LOS ANGELES – On May 5, 2016, a jury in Los Angeles returned guilty verdicts in the trial of Lonnie Franklin Jr., 63, aka the Grim Sleeper serial killer. The former mechanic is now convicted of killing nine women and a 15-year-old girl during a 22-year period from 1985 to 2007. Most of the victims were sexually assaulted and shot, some were strangled, all were dumped in back alleys or dumpsters in south Los Angeles.
The murders linked to the Grim Sleeper started in 1985. As far as investigators know, there was a break in the killings in the 90s, and the killer resumed his murderous acts the decade after that.
His arrest in 2010 was the result of familial DNA technology used by California Department of Justice (DOJ) criminalists at the Bureau of Forensics lab in Richmond. DOJ criminalists provided information to investigators, leading investigators to Franklin’s son, which then led them to Franklin. Following Franklin, they seized a piece of pizza crust he left behind at a restaurant. This was a case built on the science of DNA.

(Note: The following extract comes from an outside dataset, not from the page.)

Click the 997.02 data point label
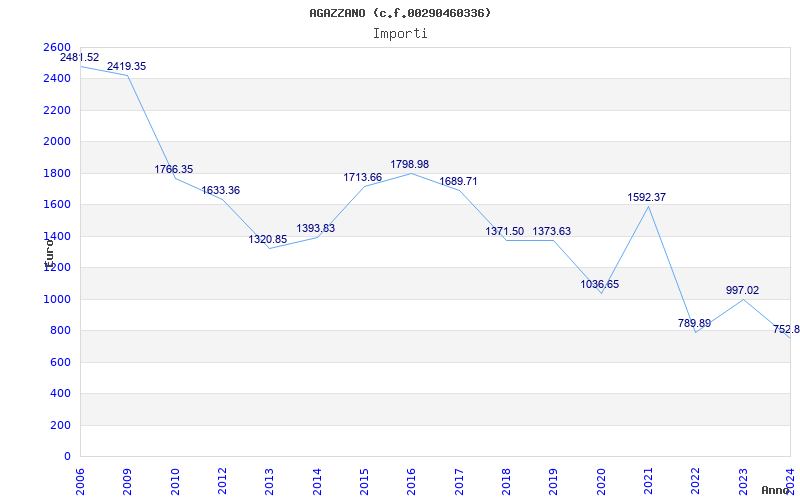800x500 pixels. point(742,290)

Below is a conversation by DOJ senior criminalists at the Richmond lab about familial DNA and the Grim Sleeper, that CSLEA first posted in February.

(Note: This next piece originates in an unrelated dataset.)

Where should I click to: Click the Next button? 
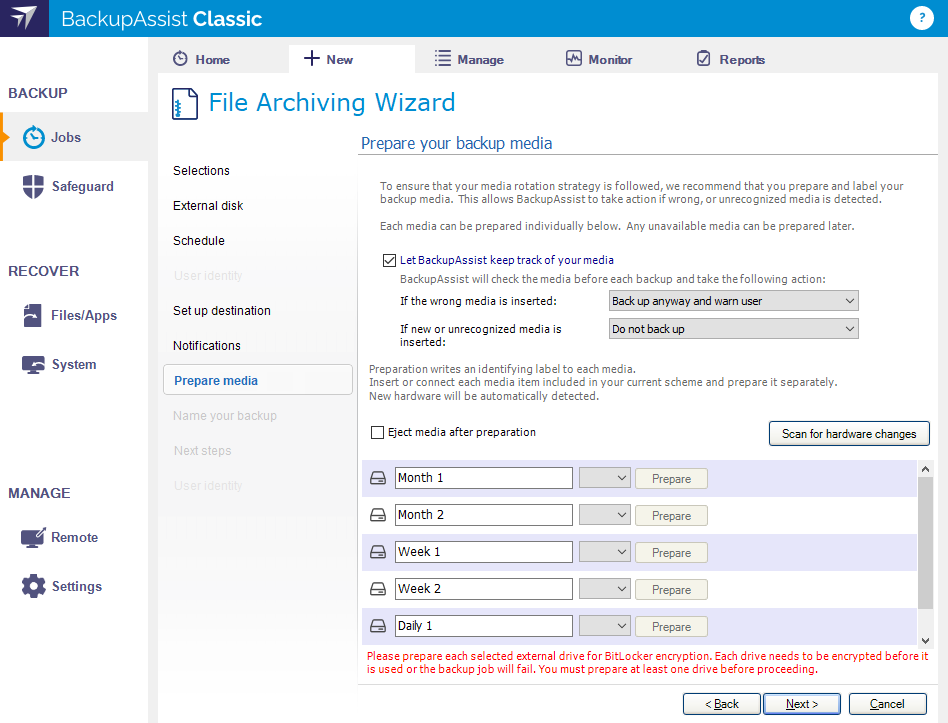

“Many crimes are solved and suspects identified by California DOJ criminalists,” said California Statewide Law Enforcement Association (CSLEA) President Alan Barcelona. “These are incredibly educated and smart individuals who use science to assist law enforcement in pursuit of criminal justice. Most of their work goes unnoticed, but the very work they did to help identify the Grim Sleeper suspect, is work they do every single day. In many instances there simply would be no case, no conviction, without them.”
“DNA is an extraordinarily powerful tool for solving crimes, and this is one of the more spectacular successes,” said Association of Criminalists-DOJ (AC-DOJ) President John Miller. “It’s really what familial searching is all about: cases where law enforcement has exhausted all its leads, and has nowhere else to turn. I’m really proud of all the DOJ criminalists involved in providing this tool to law enforcement.”
Following Franklin's conviction, jurors will now hear evidence to help them decide whether he should be executed or sentenced to life in prison without parole.